Raw String and Unicode String in Python
Raw String in Python
Raw string literals in Python define normal strings that are prefixed with either an r
or R
before the opening quote. If a backslash (\
) is in the string, the raw string treats this character as a literal character but not an escape character.
For example,
print(r"\n")
print(r"\t")
Output:
\n
\t
It is required to double every backslash when defining a string so that it is not mistaken as the beginning of an escape sequence like a new-line, or the new-tab. We see such syntax application in the syntax of regular expressions and when expressing Windows file paths.
r'\'
will raise a syntax error because r
treats the backslash as a literal. Without the r
prefix, the backslash is treated as an escape character.Example:
text = "Hello\nWorld"
print(text)
Output:
Hello
World
Without the raw string flag r
, the backslash is treated as an escape character, so when the above string is printed, the new line escape sequence is generated.
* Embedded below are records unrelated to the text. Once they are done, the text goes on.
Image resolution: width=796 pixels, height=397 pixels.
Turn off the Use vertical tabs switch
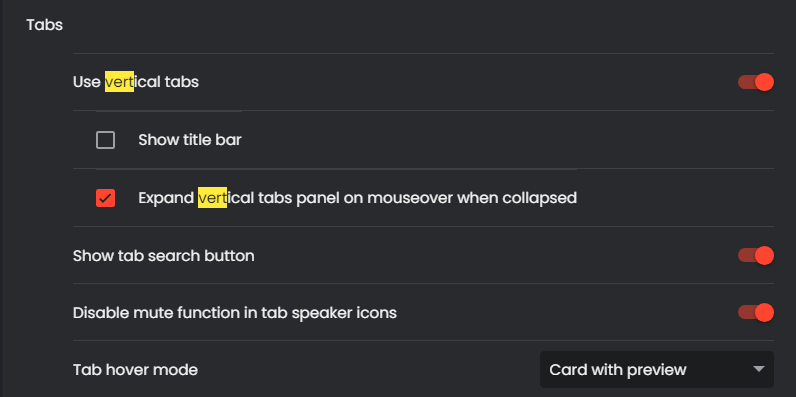(x=756, y=82)
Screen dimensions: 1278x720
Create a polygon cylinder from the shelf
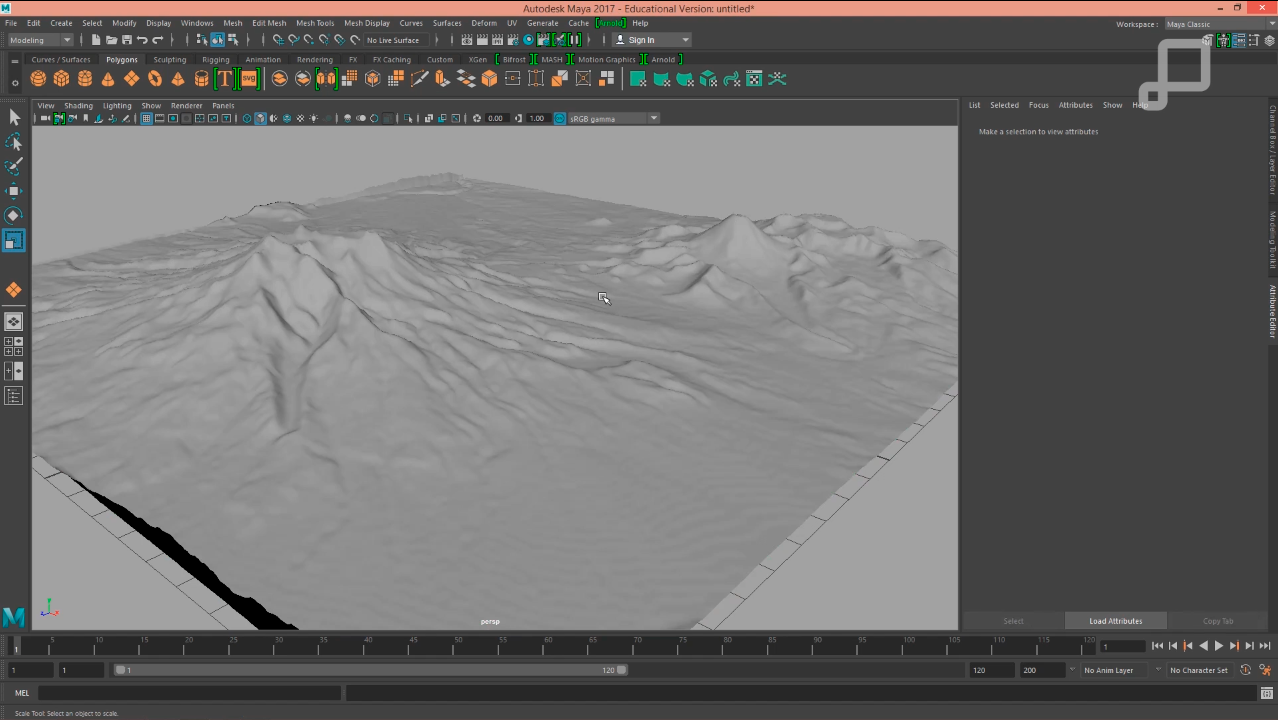pos(84,79)
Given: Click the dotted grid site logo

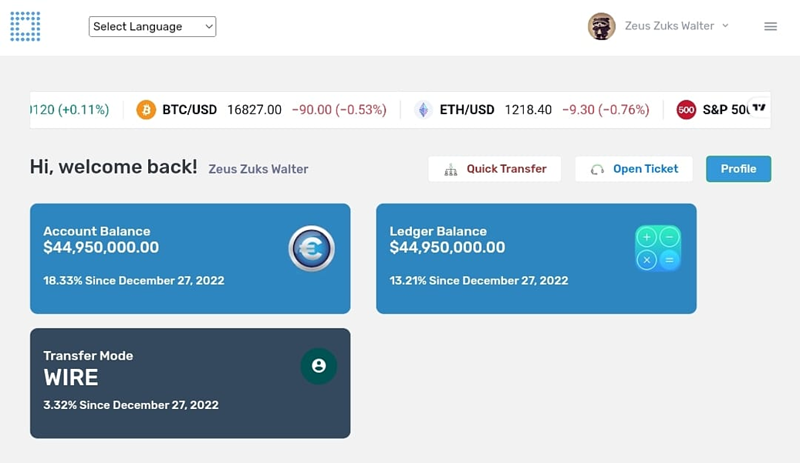Looking at the screenshot, I should (x=25, y=26).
Hence the two strings in the text are printed out on separate lines, as displayed in the output.
Using the same text example, add the r
prefix before the string.
Example:
text = r"Hello\nWorld"
print(text)
Output:
Hello\nWorld
From the output, the raw string flag treats the backslash as a literal and prints out the text with the backslash included. So, the input and output are both the same because the backslash character is not escaped.
For instance, '\\n'
and r'\n'
have the same value.
print("\\n")
print(r"\n")
Python Unicode String
Unicode is one way of storing python strings. Unicode can store strings from all language types. The second way is the ASCII
type of string storage represented as str
in Python. str
is the default data type to store strings in Python.
To convert a string to Unicode type, put a u
before the text like this - u'string'
or call the unicode()
function like this - unicode('string')
.
u'text'
is a Unicode string whiletext
is a byte string. A Unicode object takes more memory space.
For example,
test = u"一二三"
print(test)
Output:
一二三